Les femmes salariées ou indépendantes, domiciliées depuis 9 mois au moins dans le canton, ont droit durant 98 jours aux prestations dont elles sont exclues par la loi fédérale du 25 septembre 1952 sur les allocations pour perte de gain en cas de service et de maternité (ci-après: LAPG) :
- soit parce qu'elles ne remplissent pas les conditions d'assurance au sens des articles 16bss LAPG.
- soit parce qu'elles accueillent en vue d'adoption, après autorisation, un enfant de moins de 12 ans, autre que celui du conjoint.
- si la naissance se produit avant terme, la durée requise de domicile est calculée conformément à l'article 2, alinéa 3, lettre b) OAFam.
Le droit aux prestations débute à la naissance ou à l'accueil de l'enfant pour adoption. En cas de reprise de l'activité lucrative avant la fin des 98 jours, le droit aux prestations s'éteint. En cas d'accueil de l'enfant pour adoption, le droit peut être ouvert au père. Le versement des prestations peut concerner une période précédant l'autorisation citée à l'alinéa 1, lettre b). Le règlement fixe les modalités.

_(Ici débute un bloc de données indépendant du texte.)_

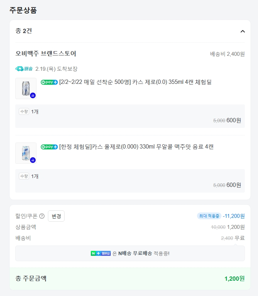The width and height of the screenshot is (258, 296).
Task: Click the 총 주문금액 1,200원 total
Action: coord(234,279)
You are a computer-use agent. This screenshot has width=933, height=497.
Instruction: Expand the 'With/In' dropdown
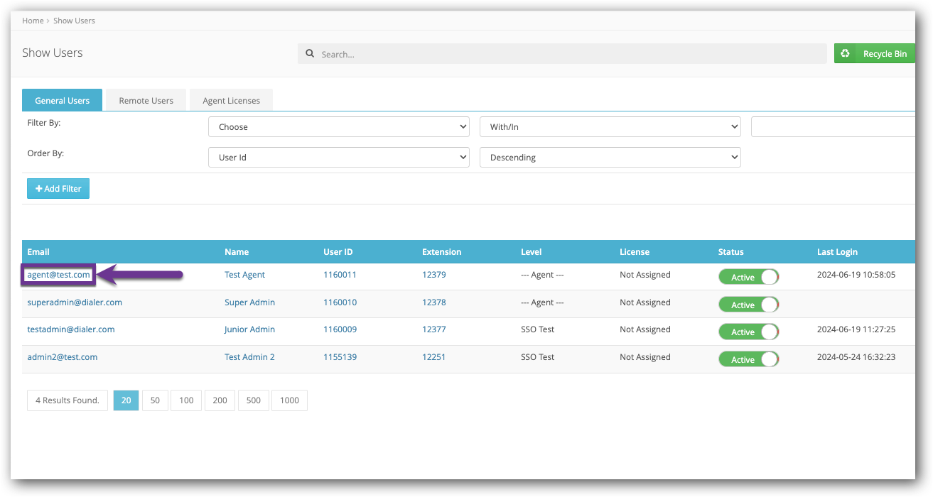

Les dispositions de l'article 16c, alinéa 3 et 4 LAPG s'appliquent par analogie en cas d'hospitalisation du nouveau-né.
Le montant de l'allocation est calculé selon les modalités prévues par la LAPG, applicable par analogie.
Si, malgré l'obtention des allocations de maternité ou de paternité fédérales selon la LAPG ou cantonales selon l'alinéa 1, le revenu familial net est inférieur aux limites fixées par la loi sur les prestations complémentaires AVS/AI (ci-après: PC AVS/AI), il peut être accordé une allocation complémentaire durant 6 mois. Cette allocation s'élève au moins au montant de l'allocation prévue pour les femmes sans activité lucrative.
Dans des cas d'exception, l'allocation au sens de l'alinéa 4 peut être accordée au père lorsqu'il subit lui-même une perte de gain non compensée par des prestations d'assurance. Le Conseil d'Etat règle les modalités d'octroi.
Pour le surplus, les alinéas 3 à 6 de l'article 21 s'appliquent par analogie.